Woodward is the chair of the Association for Denman Island Marine Stewards. For over a decade, the group has gathered volunteers together to clean up the shore.

“The amount of plastic debris has increased rather than decrease,” she noted.

“Last year, we invited the Department of Fisheries and Oceans, and the BC Shellfish Growers Association to work with us, because we felt that the problem was getting really big in Baynes Sound. They agreed and started to clean up the west side of Baynes Sound, and organized all the volunteers for that and that is truly wonderful.”

Woodward said this year; they collected “at least six tonnes” of plastic debris. She said over 90 percent of it was from the shellfish growing industry.

“As Denman Islanders we understand that it’s not intentional that all this plastic debris from the industry ends up on our shores. But it’s certainly a known reality that this is happening year after year,” she said.

“Something systematic has to happen on the part of the industry to anticipate that all this gear and equipment will leave their tenures and they themselves find a way to make sure the industry takes responsibility for collecting it and organizing it. Hopefully without driving on the beaches where the fish are spawning.”

Woodward said right now, they’re working on shipping all the debris they collected during last weekend’s cleanup to Fanny Bay Oysters, where a recycler will pick it up.

“We have had to move into collecting this trash off our beaches twice a year now,” she said.

“We use Earth Day in the spring after the winter storms, as well as in the fall.

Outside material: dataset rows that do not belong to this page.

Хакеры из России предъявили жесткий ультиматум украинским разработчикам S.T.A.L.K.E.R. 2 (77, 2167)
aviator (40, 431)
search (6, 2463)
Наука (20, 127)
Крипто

It’s really something that the DFO and the industry, which is a multi-million dollar industry need to come to grips with.”

However, with that said, Woodward wanted to maintain that she was not looking to attack or offend the shellfish industry.

“We really value working with DFO people and with the BCSGA (Shellfish Grower’s Association). We respect that they have begun to organize cleaning the other side. We’re not in any way critical; we’re enthusiastic about that,” she said.

“We’re still challenging them to move into a sort of preventative mode or into a more systematic mode of dealing with all this plastic debris, which rolls ashore predictably year after year. It’s not about being against shellfish growers, it’s about being tired of cleaning up after them.”

For more on the Association for Denman Island Marine Stewards, visit adims.ca.

The BC Shellfish Grower’s Association has been reached for further comment.